If you need text, use AsyncGzipTextFile (or mode="rt"/"wt"). It handles decoding more efficiently than you can typically do manually in Python loop.
If you just need to move bytes (e.g., upload to S3), use AsyncGzipBinaryFile.

4. Tune JSONL Reads Explicitly

For gzipped JSONL, prefer text mode and tell the reader exactly what newline format to expect:

import json
from aiogzip import AsyncGzipTextFile

async with AsyncGzipTextFile(
    "events.jsonl.gz",
    "rt",
    newline="\n",
    chunk_size=512 * 1024,
) as f:
    async for line in f:
        record = json.loads(line)

Why this is faster:

newline="\n" avoids universal-newline detection and translation overhead.
Larger chunk_size values reduce the number of async reads and line-scanning passes.
For JSONL workloads, AsyncGzipTextFile is typically faster than iterating bytes from AsyncGzipBinaryFile and calling json.loads() on each line.

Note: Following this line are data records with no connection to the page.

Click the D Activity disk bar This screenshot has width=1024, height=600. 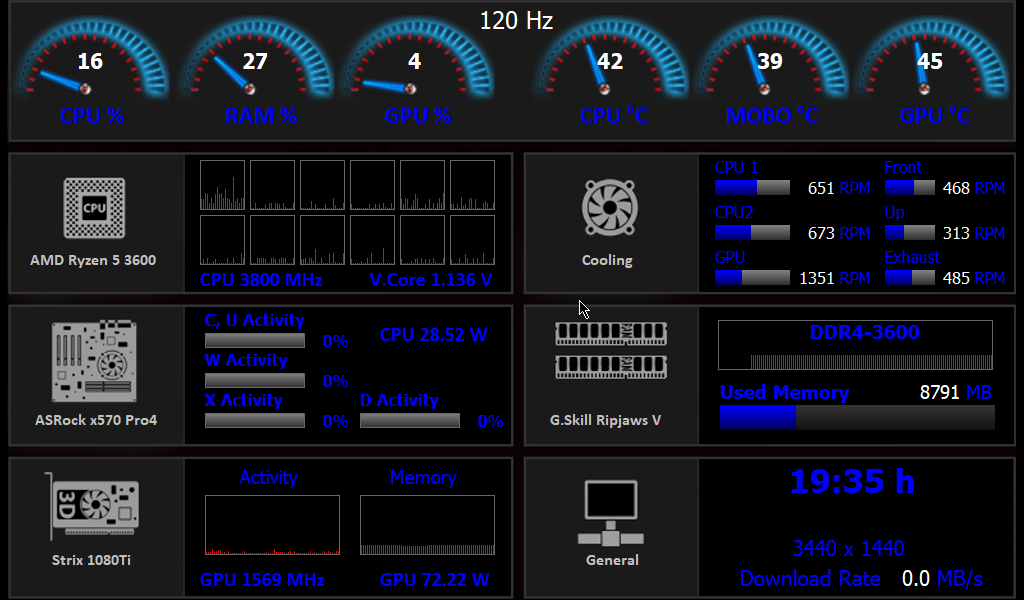tap(409, 421)
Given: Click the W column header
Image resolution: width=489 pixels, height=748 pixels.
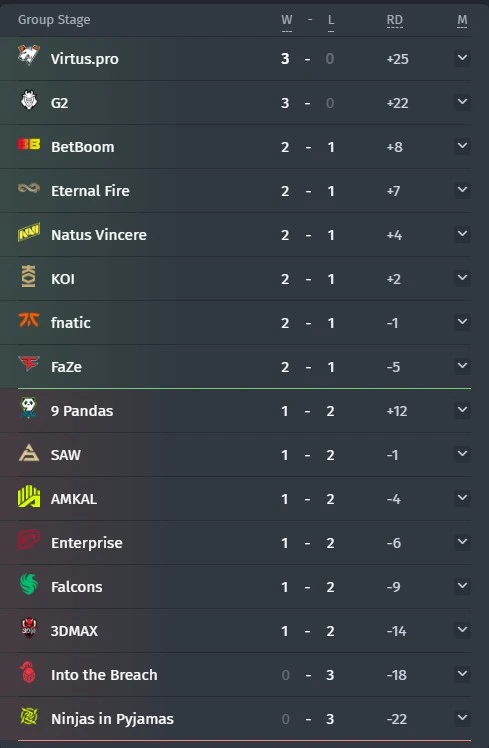Looking at the screenshot, I should point(287,20).
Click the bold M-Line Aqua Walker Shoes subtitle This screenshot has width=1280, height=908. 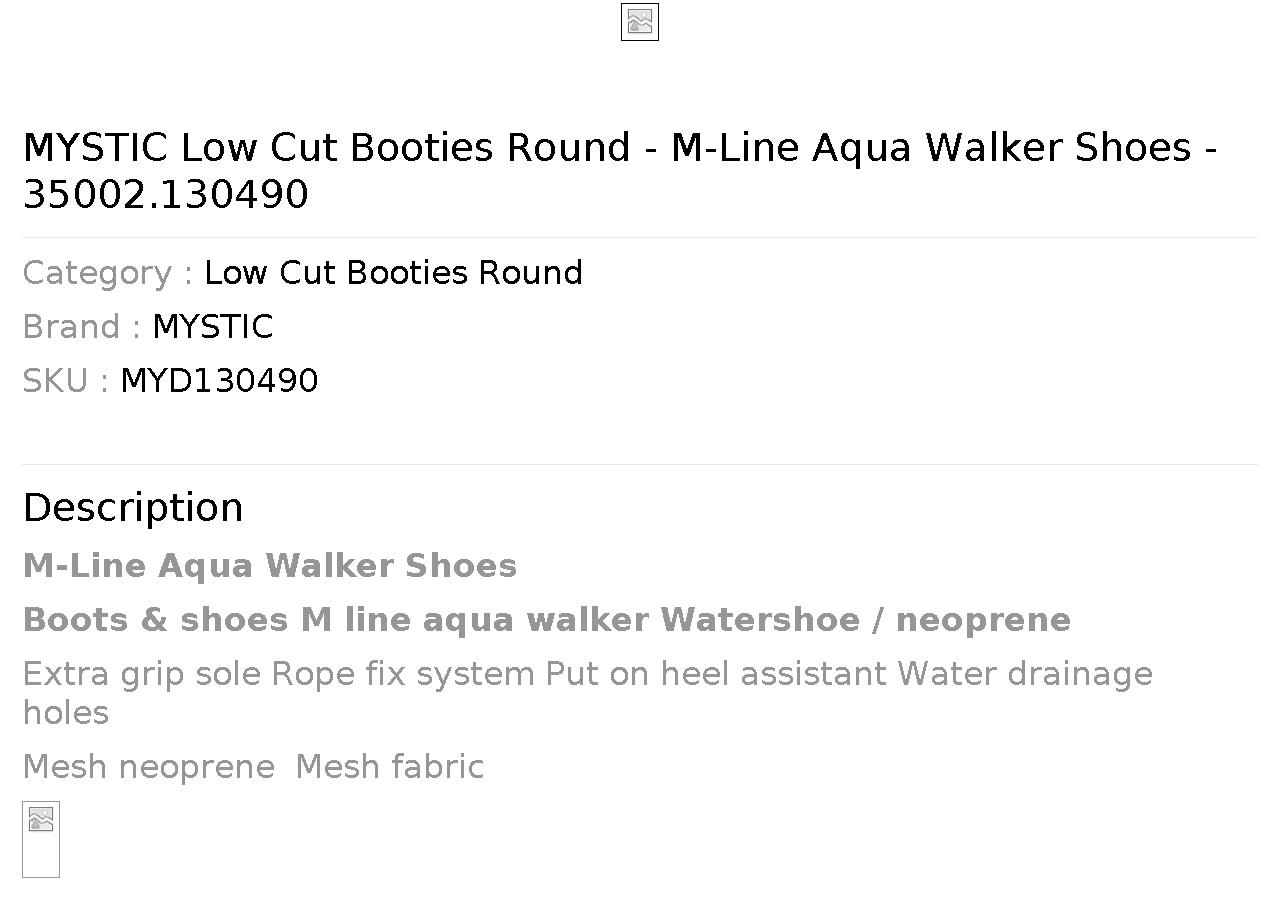coord(270,566)
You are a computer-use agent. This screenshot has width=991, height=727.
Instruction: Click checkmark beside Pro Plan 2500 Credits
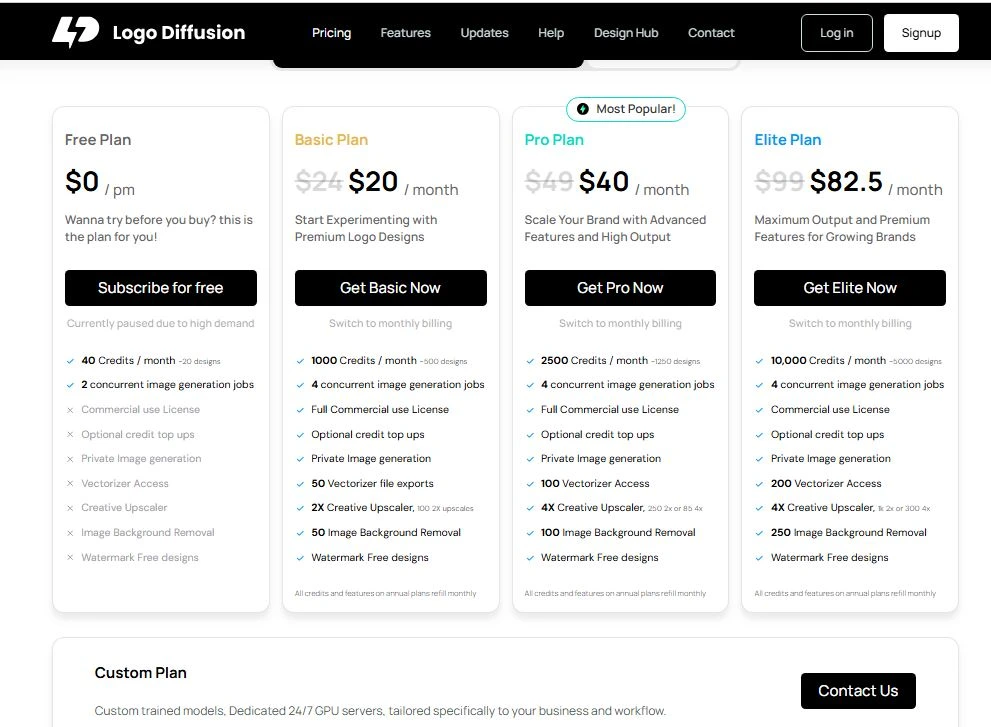coord(530,361)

In local measurements on gzipped JSONL reads, newline="\n" plus a larger chunk size was materially faster than the default text-mode configuration.

5. Buffer Management

aiogzip maintains an internal buffer.

Binary Mode: Uses an efficient offset-pointer strategy to avoid expensive memory copies (del buffer[:n]) when reading small chunks.
Text Mode: Buffers decoded text to handle split multi-byte characters and split newlines correctly.
Non-seekable fileobj Inputs: Retains a bounded compressed-input rewind cache so backward seeks can replay the stream. The default cap is 128 MiB; lower max_rewind_cache_size for memory-sensitive streaming, or set it to None only when unbounded rewind support is acceptable.